• **DATA PROVIDED**
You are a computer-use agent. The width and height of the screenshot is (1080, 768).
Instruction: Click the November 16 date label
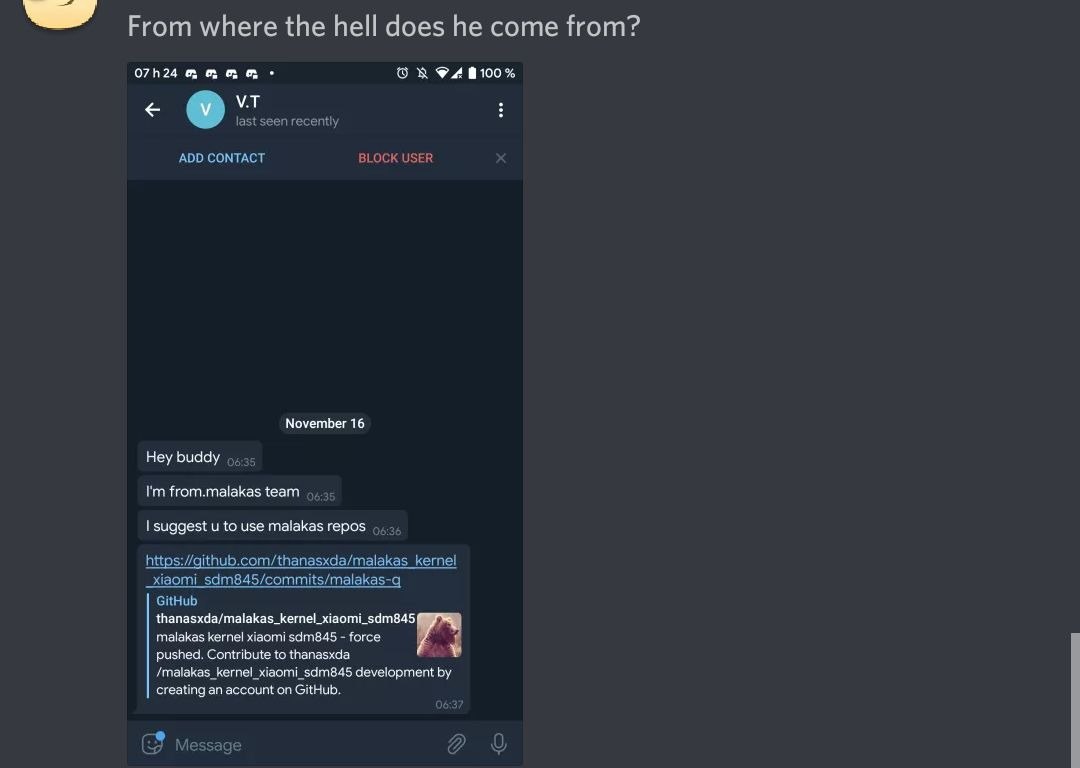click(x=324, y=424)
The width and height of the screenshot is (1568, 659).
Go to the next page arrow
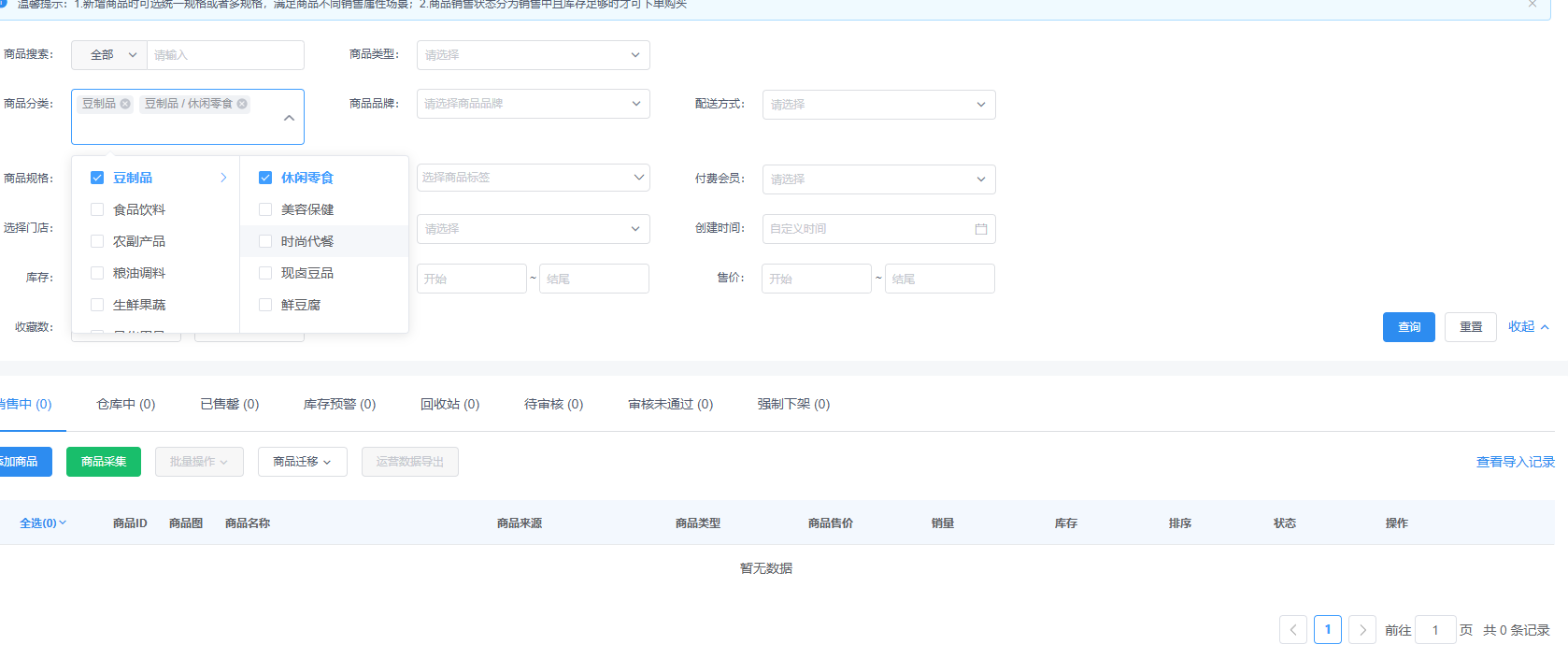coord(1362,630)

• **WORK TO COMPLETE**
All of the lines above should be copied exactly, apart from the pictures.

• **ANSWER BOX**
You are a computer-use agent. The width and height of the screenshot is (1080, 768).
Instruction: Click the November 16 date label
click(x=324, y=424)
The width and height of the screenshot is (1568, 659).
Go to the next page arrow
coord(1362,630)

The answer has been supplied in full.